Ein weiterer Zeuge mit Erinnerungsproblemen, erneut zu den Wahrnehmungsproblemen des VS-Mannes Temme, und Fragen des Gerichts an Zschäpe
Heute wurde ein weiterer Zeuge gehört zu einem Angriff mehrerer Jenaer Neonazis auf zwei Personen Ende der 1990er Jahre, den der Angeklagte Schultze geschildert hatte (vgl. die Berichte vom 21.07.2016 und 01.09.2016). Auch dieser Zeuge konnte sich an den Angriff nicht erinnern, wollte ihn aber auch nicht ausschließen – es habe damals so viele Schlägereien gegeben, an denen er und sein Umfeld beteiligt waren, außerdem habe er damals viel Alkohol getrunken. Damit sind die Angaben Schultzes erneut weder eindeutig bestätigt noch widerlegt, das Ziel der Verteidigung Wohlleben, Schultze als unglaubwürdig darzustellen, also erneut verfehlt.

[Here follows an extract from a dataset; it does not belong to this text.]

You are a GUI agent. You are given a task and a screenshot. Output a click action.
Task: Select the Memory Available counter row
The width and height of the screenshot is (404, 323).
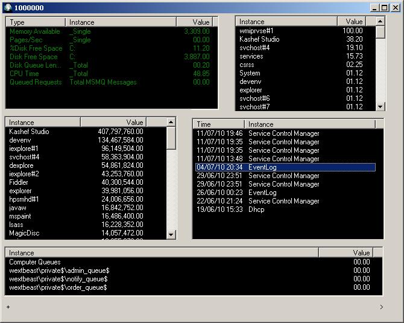coord(35,31)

Die Nebenklage Yozgat stellte einen weiteren Beweisantrag zum VS-Mann Temme, der am Tatort des Mordes an Halit Yozgat gewesen war, aber behauptet hatte, er habe davon gar nichts mitbekommen. Der Senat hatte sich zuletzt darauf festgelegt, diese Behauptung Temmes sei glaubwürdig, und damit versucht, weitere Anträge zu diesem Thema abzuwürgen (vgl. zuletzt den Beitrag vom 12.07.20016). Ein Sachverständigengutachten soll beweisen, dass die Schüsse aus der schallgedämpften Ceska so laut gewesen sein müssen, dass es für Temme unmöglich war, sie nicht zu hören. Rechtsanwältin Dierbach und Rechtsanwalt Bliwier hatten sich zur Vorbereitung des Antrags selbst auf einer Schießanlage Schüsse aus einer vergleichbaren Waffe angehört und festgestellt, dass diese selbst durch eine verschlossene Tür hindurch unüberhörbar waren.

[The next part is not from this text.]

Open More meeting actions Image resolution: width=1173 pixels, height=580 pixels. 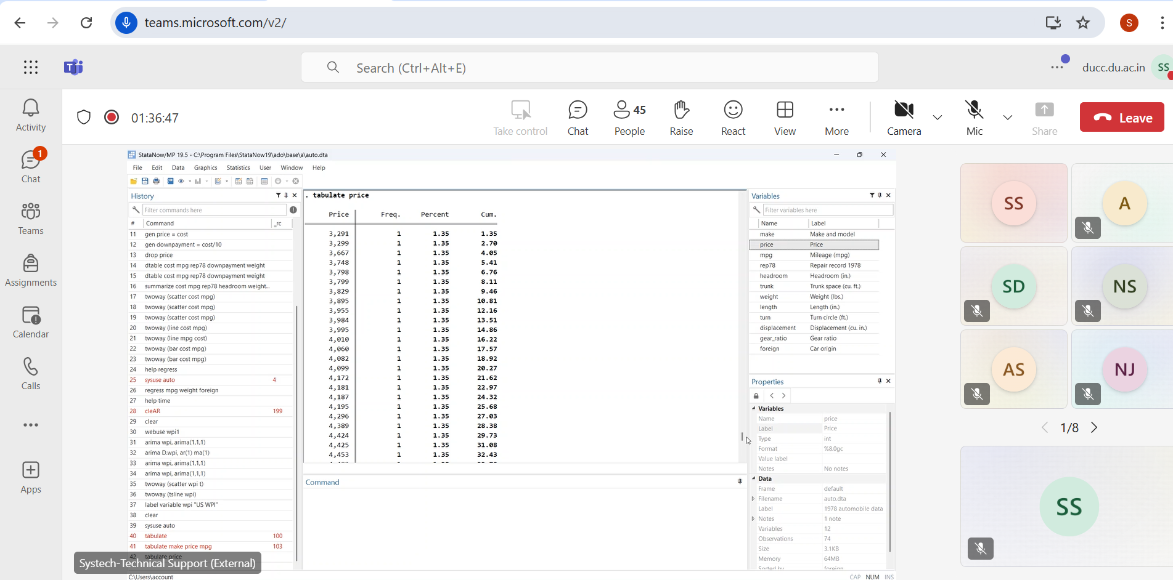[836, 118]
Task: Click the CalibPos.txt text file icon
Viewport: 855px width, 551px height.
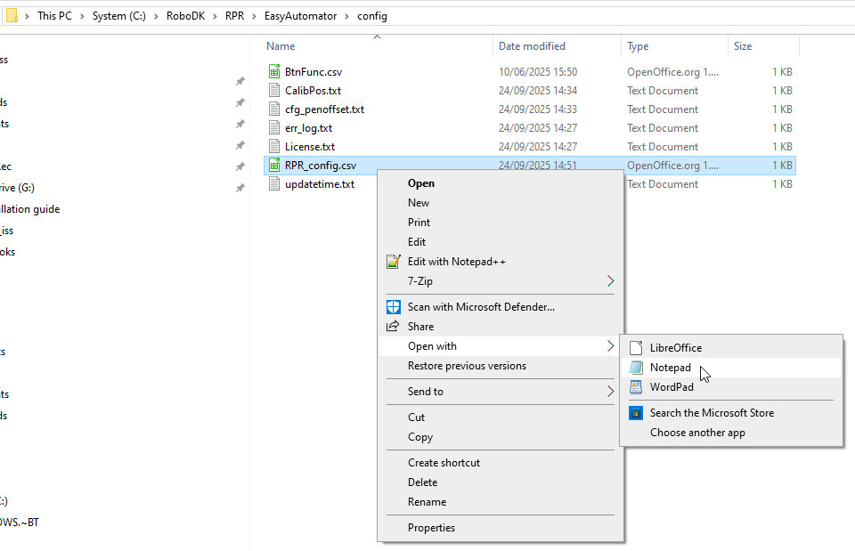Action: pos(275,91)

Zum Abschluss des Tages stellte das Gericht einige weitere Fragen an die Angeklagte Zschäpe – die meisten davon betreffen das Innenverhältnis zu Böhnhardt und Mundlos und Nachfragen zu einigen Formulierungen in Zschäpes bisheriger Einlassung. Ob es bei diesen Fragen bleibt oder ob das Gericht weitere Fragen stellen wird und dabei auch weitere Fragen der Nebenklage aufgreifen wird, blieb unklar. Verteidiger Grasel kündigte an, dass die Fragen wie üblich schriftlich beantwortet werden.

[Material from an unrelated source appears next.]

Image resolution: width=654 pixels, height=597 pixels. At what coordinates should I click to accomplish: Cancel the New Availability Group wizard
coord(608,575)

Die Diskussion um den Brief Zschäpes, dessen Verlesung die Nebenklage am letzten Verhandlungstag beantragen wollte, was aber zunächst an Störfeuern der Verteidigung scheiterte (vgl. den Bericht vom 14.09.2016), soll morgen fortgeführt werden. Immerhin zeigte sich, dass nunmehr wohl auch das Gericht die Bedeutung der in diesem Brief enthaltenen Selbstdarstellung Zschäpes erkannt hat – so teilte der Vorsitzende mit, man erwäge eine förmliche Beschlagnahme des Schriftstückes.